[START OF Supplied data]
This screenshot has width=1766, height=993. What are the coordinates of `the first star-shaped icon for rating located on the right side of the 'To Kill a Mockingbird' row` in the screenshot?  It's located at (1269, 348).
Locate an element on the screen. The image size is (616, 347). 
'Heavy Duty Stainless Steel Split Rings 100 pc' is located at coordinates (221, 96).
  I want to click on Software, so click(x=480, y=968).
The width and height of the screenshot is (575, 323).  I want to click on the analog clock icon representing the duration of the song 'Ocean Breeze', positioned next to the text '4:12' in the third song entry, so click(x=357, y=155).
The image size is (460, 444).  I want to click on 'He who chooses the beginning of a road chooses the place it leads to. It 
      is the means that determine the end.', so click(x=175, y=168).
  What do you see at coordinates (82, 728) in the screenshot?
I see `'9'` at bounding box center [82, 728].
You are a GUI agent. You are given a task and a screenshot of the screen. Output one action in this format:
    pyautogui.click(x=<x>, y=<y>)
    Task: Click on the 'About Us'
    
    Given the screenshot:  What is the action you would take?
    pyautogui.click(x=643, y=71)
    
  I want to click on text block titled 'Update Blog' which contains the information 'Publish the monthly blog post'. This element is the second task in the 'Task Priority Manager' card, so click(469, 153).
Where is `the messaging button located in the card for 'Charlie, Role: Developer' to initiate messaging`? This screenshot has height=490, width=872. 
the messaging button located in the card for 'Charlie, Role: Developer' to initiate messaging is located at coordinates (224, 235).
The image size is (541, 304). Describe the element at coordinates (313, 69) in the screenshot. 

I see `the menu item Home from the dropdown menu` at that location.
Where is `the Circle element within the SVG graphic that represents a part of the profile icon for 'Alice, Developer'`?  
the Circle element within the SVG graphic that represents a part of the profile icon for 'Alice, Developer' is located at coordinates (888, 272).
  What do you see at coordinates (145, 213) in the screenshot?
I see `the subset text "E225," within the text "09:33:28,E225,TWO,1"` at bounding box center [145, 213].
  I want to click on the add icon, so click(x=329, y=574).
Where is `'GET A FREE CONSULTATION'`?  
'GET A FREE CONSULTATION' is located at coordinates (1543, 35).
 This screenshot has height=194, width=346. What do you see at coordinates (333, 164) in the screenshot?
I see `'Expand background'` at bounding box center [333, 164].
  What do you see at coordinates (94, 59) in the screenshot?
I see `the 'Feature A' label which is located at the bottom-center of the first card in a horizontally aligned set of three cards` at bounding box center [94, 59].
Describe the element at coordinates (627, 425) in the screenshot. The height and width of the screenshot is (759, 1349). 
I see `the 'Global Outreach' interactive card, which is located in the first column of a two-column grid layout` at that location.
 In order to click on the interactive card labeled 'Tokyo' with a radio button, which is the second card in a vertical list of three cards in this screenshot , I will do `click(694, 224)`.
[END OF Supplied data]
Which lines in the entries above contain the string "profile"? List each of them in full, matching case exactly.

**Correct result**
Where is `the Circle element within the SVG graphic that represents a part of the profile icon for 'Alice, Developer'`?  
the Circle element within the SVG graphic that represents a part of the profile icon for 'Alice, Developer' is located at coordinates (888, 272).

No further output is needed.